=== Passage ===
From reading some of the critical words of Jesus about Scribes and Pharisees in the Gospel the Pharisees have fallen prey to the endless stereotype of being phony religious people, hypocrites, who act religious but really have gutter motives.

It is not flattering to be called a Pharisee today; much more flattering to be called a Democrat or a Republican.

The words of Jesus in the Gospels are being written 3-6 decades after Jesus and they represent in part, the conflicts between the various parties within Judaism.  The Pharisees, the Scribes, the followers of John the Baptist, the Sadducees, the desert Essenes, the Zealots, and the followers of Jesus, were parties within Judaism.  They interacted with each other because they share common Scripture heritage and the Holy Site of the Temple.
=== Given information ===
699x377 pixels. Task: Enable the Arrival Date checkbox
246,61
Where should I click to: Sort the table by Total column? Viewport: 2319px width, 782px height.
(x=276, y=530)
===
→ **The tasks**
• 1. Copy out the Pharisees passage word for word from "From reading some" to "of the Temple.".
• 2. Carry the Pharisees passage forward, writing the next part so that it follows on from its final sentence.

→ **Outputs**
• 1.
From reading some of the critical words of Jesus about Scribes and Pharisees in the Gospel the Pharisees have fallen prey to the endless stereotype of being phony religious people, hypocrites, who act religious but really have gutter motives.

It is not flattering to be called a Pharisee today; much more flattering to be called a Democrat or a Republican.

The words of Jesus in the Gospels are being written 3-6 decades after Jesus and they represent in part, the conflicts between the various parties within Judaism.  The Pharisees, the Scribes, the followers of John the Baptist, the Sadducees, the desert Essenes, the Zealots, and the followers of Jesus, were parties within Judaism.  They interacted with each other because they share common Scripture heritage and the Holy Site of the Temple.

• 2.
The Pharisees actually shared much with the followers of Jesus.  They accepted more than just the Torah as authoritative writings, just like Jesus did.  They believed in a resurrection afterlife,  a general resurrection for the purposes of judgment.  You come back to life to get judged for your deeds.  They also believed in a messiah.  Like many religions, Judaism in the first century consisted of people of faith who were divided even while having common Scriptures and beliefs.  In modern parlance one might say that there were different paradigms of Judaism which co-existed in the first century, one of which centered upon Rabbi Jesus and the belief in his Messiahship.

In spite of the bad rap that Pharisees get in the Gospels and in the rest of history, there are actually three "good" Pharisees in the New Testament.  The Pharisees as a negative stereotypes do not have individual names but the good Pharisees have names.  Nicodemus, Gamaliel, and St. Paul.

Each of these Pharisees represent the dynamics of what was happening in Jesus Movement in its various settings represented by the New Testament writings.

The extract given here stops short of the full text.